◆ Task description ◆
All the records below must be returned exactly as they stand.

Data under study below:

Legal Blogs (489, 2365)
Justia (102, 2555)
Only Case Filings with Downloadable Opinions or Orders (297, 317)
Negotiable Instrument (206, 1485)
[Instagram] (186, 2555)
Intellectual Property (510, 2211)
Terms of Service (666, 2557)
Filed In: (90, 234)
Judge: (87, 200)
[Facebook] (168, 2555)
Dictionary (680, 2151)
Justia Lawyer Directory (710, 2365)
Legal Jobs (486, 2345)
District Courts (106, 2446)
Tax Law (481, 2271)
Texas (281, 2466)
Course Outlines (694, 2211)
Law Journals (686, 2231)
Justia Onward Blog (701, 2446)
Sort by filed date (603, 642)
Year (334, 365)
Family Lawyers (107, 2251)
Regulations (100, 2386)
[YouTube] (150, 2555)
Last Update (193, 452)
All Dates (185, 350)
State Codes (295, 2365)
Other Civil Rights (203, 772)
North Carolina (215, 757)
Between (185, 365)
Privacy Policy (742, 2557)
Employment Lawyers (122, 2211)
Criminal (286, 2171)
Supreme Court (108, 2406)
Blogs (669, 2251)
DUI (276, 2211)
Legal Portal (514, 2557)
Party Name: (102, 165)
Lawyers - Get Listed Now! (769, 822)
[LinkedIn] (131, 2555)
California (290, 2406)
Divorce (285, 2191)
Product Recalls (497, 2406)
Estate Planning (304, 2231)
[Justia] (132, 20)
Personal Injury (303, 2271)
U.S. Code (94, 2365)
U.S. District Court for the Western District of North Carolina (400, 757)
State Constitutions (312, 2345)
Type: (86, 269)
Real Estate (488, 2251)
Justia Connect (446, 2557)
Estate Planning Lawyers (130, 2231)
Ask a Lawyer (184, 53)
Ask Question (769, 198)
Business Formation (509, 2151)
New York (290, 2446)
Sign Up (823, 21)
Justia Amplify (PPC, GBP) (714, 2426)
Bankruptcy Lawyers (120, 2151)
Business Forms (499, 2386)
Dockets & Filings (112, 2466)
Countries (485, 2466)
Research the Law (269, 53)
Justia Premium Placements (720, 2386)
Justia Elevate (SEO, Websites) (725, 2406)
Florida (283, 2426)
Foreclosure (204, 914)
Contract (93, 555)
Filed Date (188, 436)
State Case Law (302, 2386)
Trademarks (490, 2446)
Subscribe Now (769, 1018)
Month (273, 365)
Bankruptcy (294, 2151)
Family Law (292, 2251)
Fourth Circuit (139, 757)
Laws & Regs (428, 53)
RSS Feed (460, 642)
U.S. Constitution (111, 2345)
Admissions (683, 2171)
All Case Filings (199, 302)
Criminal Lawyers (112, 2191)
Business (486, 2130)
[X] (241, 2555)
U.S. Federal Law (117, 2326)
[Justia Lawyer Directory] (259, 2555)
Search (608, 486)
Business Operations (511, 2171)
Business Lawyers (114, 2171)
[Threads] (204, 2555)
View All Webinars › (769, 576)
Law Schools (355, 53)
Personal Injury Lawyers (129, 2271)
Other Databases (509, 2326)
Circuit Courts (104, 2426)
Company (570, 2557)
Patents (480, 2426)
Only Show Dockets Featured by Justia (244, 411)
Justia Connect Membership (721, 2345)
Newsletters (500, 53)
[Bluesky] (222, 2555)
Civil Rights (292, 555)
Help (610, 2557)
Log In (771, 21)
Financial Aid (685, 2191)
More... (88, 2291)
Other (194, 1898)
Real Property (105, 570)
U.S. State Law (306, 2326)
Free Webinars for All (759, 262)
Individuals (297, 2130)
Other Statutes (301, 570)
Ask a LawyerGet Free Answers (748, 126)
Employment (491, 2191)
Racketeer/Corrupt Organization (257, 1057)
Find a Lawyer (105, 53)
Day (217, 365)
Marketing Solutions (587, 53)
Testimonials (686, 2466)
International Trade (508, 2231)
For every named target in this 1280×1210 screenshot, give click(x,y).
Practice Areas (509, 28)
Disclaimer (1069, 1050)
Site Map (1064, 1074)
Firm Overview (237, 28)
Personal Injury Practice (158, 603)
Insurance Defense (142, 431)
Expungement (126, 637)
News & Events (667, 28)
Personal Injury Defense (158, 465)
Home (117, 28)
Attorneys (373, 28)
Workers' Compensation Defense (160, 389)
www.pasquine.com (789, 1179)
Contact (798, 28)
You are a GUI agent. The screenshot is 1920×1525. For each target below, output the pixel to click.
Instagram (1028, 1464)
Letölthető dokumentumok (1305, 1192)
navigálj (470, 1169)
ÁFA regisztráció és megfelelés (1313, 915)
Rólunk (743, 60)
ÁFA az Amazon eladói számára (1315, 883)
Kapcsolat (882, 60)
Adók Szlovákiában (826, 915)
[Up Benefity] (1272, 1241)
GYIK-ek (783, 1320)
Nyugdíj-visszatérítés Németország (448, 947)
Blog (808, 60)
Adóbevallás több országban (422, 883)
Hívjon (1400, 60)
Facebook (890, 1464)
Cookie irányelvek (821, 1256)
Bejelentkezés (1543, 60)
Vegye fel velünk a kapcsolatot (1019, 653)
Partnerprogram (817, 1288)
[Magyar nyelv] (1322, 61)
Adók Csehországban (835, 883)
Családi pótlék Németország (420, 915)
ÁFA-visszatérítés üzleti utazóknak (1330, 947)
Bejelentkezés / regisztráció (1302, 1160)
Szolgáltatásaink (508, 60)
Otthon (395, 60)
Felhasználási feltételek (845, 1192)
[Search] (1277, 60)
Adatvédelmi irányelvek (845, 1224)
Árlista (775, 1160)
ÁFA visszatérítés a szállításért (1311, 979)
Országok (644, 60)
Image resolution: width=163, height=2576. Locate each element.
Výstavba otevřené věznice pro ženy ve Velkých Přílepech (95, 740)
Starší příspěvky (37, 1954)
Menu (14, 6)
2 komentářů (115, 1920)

End of Data under study.

◆ Answer for the task ◆
Legal Blogs (489, 2365)
Justia (102, 2555)
Only Case Filings with Downloadable Opinions or Orders (297, 317)
Negotiable Instrument (206, 1485)
[Instagram] (186, 2555)
Intellectual Property (510, 2211)
Terms of Service (666, 2557)
Filed In: (90, 234)
Judge: (87, 200)
[Facebook] (168, 2555)
Dictionary (680, 2151)
Justia Lawyer Directory (710, 2365)
Legal Jobs (486, 2345)
District Courts (106, 2446)
Tax Law (481, 2271)
Texas (281, 2466)
Course Outlines (694, 2211)
Law Journals (686, 2231)
Justia Onward Blog (701, 2446)
Sort by filed date (603, 642)
Year (334, 365)
Family Lawyers (107, 2251)
Regulations (100, 2386)
[YouTube] (150, 2555)
Last Update (193, 452)
All Dates (185, 350)
State Codes (295, 2365)
Other Civil Rights (203, 772)
North Carolina (215, 757)
Between (185, 365)
Privacy Policy (742, 2557)
Employment Lawyers (122, 2211)
Criminal (286, 2171)
Supreme Court (108, 2406)
Blogs (669, 2251)
DUI (276, 2211)
Legal Portal (514, 2557)
Party Name: (102, 165)
Lawyers - Get Listed Now! (769, 822)
[LinkedIn] (131, 2555)
California (290, 2406)
Divorce (285, 2191)
Product Recalls (497, 2406)
Estate Planning (304, 2231)
[Justia] (132, 20)
Personal Injury (303, 2271)
U.S. Code (94, 2365)
U.S. District Court for the Western District of North Carolina (400, 757)
State Constitutions (312, 2345)
Type: (86, 269)
Real Estate (488, 2251)
Justia Connect (446, 2557)
Estate Planning Lawyers (130, 2231)
Ask a Lawyer (184, 53)
Ask Question (769, 198)
Business Formation (509, 2151)
New York (290, 2446)
Sign Up (823, 21)
Justia Amplify (PPC, GBP) (714, 2426)
Bankruptcy Lawyers (120, 2151)
Business Forms (499, 2386)
Dockets & Filings (112, 2466)
Countries (485, 2466)
Research the Law (269, 53)
Justia Premium Placements (720, 2386)
Justia Elevate (SEO, Websites) (725, 2406)
Florida (283, 2426)
Foreclosure (204, 914)
Contract (93, 555)
Filed Date (188, 436)
State Case Law (302, 2386)
Trademarks (490, 2446)
Subscribe Now (769, 1018)
Month (273, 365)
Bankruptcy (294, 2151)
Family Law (292, 2251)
Fourth Circuit (139, 757)
Laws & Regs (428, 53)
RSS Feed (460, 642)
U.S. Constitution (111, 2345)
Admissions (683, 2171)
All Case Filings (199, 302)
Criminal Lawyers (112, 2191)
Business (486, 2130)
[X] (241, 2555)
U.S. Federal Law (117, 2326)
[Justia Lawyer Directory] (259, 2555)
Search (608, 486)
Business Operations (511, 2171)
Business Lawyers (114, 2171)
[Threads] (204, 2555)
View All Webinars › (769, 576)
Law Schools (355, 53)
Personal Injury Lawyers (129, 2271)
Other Databases (509, 2326)
Circuit Courts (104, 2426)
Company (570, 2557)
Patents (480, 2426)
Only Show Dockets Featured by Justia (244, 411)
Justia Connect Membership (721, 2345)
Newsletters (500, 53)
[Bluesky] (222, 2555)
Civil Rights (292, 555)
Help (610, 2557)
Log In (771, 21)
Financial Aid (685, 2191)
More... (88, 2291)
Other (194, 1898)
Real Property (105, 570)
U.S. State Law (306, 2326)
Free Webinars for All (759, 262)
Individuals (297, 2130)
Other Statutes (301, 570)
Ask a LawyerGet Free Answers (748, 126)
Employment (491, 2191)
Racketeer/Corrupt Organization (257, 1057)
Find a Lawyer (105, 53)
Day (217, 365)
Marketing Solutions (587, 53)
Testimonials (686, 2466)
International Trade (508, 2231)
For every named target in this 1280×1210 screenshot, give click(x,y).
Practice Areas (509, 28)
Disclaimer (1069, 1050)
Site Map (1064, 1074)
Firm Overview (237, 28)
Personal Injury Practice (158, 603)
Insurance Defense (142, 431)
Expungement (126, 637)
News & Events (667, 28)
Personal Injury Defense (158, 465)
Home (117, 28)
Attorneys (373, 28)
Workers' Compensation Defense (160, 389)
www.pasquine.com (789, 1179)
Contact (798, 28)
You are a GUI agent. The screenshot is 1920×1525. For each target below, output the pixel to click.
Instagram (1028, 1464)
Letölthető dokumentumok (1305, 1192)
navigálj (470, 1169)
ÁFA regisztráció és megfelelés (1313, 915)
Rólunk (743, 60)
ÁFA az Amazon eladói számára (1315, 883)
Kapcsolat (882, 60)
Adók Szlovákiában (826, 915)
[Up Benefity] (1272, 1241)
GYIK-ek (783, 1320)
Nyugdíj-visszatérítés Németország (448, 947)
Blog (808, 60)
Adóbevallás több országban (422, 883)
Hívjon (1400, 60)
Facebook (890, 1464)
Cookie irányelvek (821, 1256)
Bejelentkezés (1543, 60)
Vegye fel velünk a kapcsolatot (1019, 653)
Partnerprogram (817, 1288)
[Magyar nyelv] (1322, 61)
Adók Csehországban (835, 883)
Családi pótlék Németország (420, 915)
ÁFA-visszatérítés üzleti utazóknak (1330, 947)
Bejelentkezés / regisztráció (1302, 1160)
Szolgáltatásaink (508, 60)
Otthon (395, 60)
Felhasználási feltételek (845, 1192)
[Search] (1277, 60)
Adatvédelmi irányelvek (845, 1224)
Árlista (775, 1160)
ÁFA visszatérítés a szállításért (1311, 979)
Országok (644, 60)
Image resolution: width=163, height=2576. Locate each element.
Výstavba otevřené věznice pro ženy ve Velkých Přílepech (95, 740)
Starší příspěvky (37, 1954)
Menu (14, 6)
2 komentářů (115, 1920)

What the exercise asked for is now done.